Joy Liu's short story, "Triumphant," in that same issue adds to that notion of scripts and the role they play in medicine, only here the script is one written by a young researcher who has just completed a research fellowship, and feeling empowered by that experience, is confident in her ability to "blast [the cancer of her patient] into oblivion."
Part of the confidence the young physician is feeling is a consequence of another script, that generated by the company who produced a new drug with great promise in fighting renal cancer. That script of the drug company becomes easily incorporated into the script that directs the physician's performance with her patient, in large part because that script is consistent with the narrative the physician wishes to tell.
The patient, meanwhile, has his own script, and a major conflict in the story arises when these scripts come into conflict. The patient's script, which discloses that the medication causes memory lapses, crippling back pain, as well as acne across his whole body, elicits --perhaps requires-- a response from the physician that having a lot of symptoms "is a sign that the medication is probably working." Such optimism becomes harder to sustain when the next CAT scan appears. The diminished size of some lesions but the generation of new ones show results that are equivocal at best, and certainly not consistent with physician's scripted outcome for this patient, the "applause from my auditoriums of admirers," "the living testament to my mastery of renal cell carcinoma."
In the course of righting her own disappointment, the physician fails to pick up on the story that is playing out in the patient's life. His statement about his unwillingness to "throw away what's left on someone else's rainbow," his tears when his girlfriend leaves him and he is left alone with no one to settle his estate once he dies, are strong lines in the dialogue of his script, but the researcher is so embedded within her own narrative, so caught up in her own frustration over the results of the trial, that she is unable to respond, except to offer another script, one that involves his being transitioned to traditional therapy. Only after her patient takes his life do his words begin to resonate with the deep understanding of how the script of his cancer read for him.

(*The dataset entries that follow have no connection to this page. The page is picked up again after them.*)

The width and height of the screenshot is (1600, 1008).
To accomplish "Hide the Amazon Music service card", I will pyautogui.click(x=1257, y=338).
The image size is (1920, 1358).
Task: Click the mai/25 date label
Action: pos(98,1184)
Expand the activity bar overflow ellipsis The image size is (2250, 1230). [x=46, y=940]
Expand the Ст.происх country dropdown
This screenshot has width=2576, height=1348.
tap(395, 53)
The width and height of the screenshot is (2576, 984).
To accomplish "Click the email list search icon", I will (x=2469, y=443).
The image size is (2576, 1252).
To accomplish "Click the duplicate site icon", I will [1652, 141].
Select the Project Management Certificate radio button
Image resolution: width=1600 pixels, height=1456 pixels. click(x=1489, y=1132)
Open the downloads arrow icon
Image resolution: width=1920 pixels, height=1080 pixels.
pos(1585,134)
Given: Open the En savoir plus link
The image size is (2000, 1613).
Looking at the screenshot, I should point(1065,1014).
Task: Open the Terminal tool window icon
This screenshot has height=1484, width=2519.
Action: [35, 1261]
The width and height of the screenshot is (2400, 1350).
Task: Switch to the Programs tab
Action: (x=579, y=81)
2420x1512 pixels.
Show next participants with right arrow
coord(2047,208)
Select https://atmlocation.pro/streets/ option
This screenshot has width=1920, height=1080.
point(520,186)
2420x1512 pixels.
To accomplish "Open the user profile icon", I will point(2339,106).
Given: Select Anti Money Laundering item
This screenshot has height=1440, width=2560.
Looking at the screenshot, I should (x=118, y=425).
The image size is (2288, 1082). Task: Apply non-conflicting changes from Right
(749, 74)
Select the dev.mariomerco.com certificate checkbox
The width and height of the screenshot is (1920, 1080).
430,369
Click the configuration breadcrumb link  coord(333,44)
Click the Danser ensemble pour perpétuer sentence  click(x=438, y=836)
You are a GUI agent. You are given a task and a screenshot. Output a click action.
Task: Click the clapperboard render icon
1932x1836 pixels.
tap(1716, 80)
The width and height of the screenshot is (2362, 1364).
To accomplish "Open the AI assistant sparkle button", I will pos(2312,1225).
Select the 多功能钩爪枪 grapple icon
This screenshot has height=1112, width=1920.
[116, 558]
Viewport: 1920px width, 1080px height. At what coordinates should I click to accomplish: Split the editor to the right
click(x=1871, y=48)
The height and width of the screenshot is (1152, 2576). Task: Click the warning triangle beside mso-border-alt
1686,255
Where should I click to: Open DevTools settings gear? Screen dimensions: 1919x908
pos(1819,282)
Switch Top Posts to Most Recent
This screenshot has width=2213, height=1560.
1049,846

The power of scripts, like diagnosis, is that they give shape to the chaos that is illness. They offer a direction to go, actions to take. The danger of scripts is that their power in directing the narrative can become so dominant that they fail to admit into their account competing story lines that also insist on playing themselves out. "Triumphant" ends on a positive note: the physician produces a paper that explores depression and suicide in cancer patients. But the caveat that "Soft studies don't publish well" suggests an awareness of the complex structures that undergird all narratives, and how the dissemination of some scripts sometimes comes at the peril of the omission of others, equally important and compelling.
Lori Duin Kelly was the founder and longtime chair of the Body and Physical Culture area of the Popular Culture Association. Now retired from fulltime teaching at Carroll University, Professor Kelly continues to publish work exploring the notion of how narratives become constructed around medical events and how and why the different voices within those conversations become subordinate or ascendant in constructing medical understandings. Her work has appeared recently in Sage Open and Journal of Medical Humanities.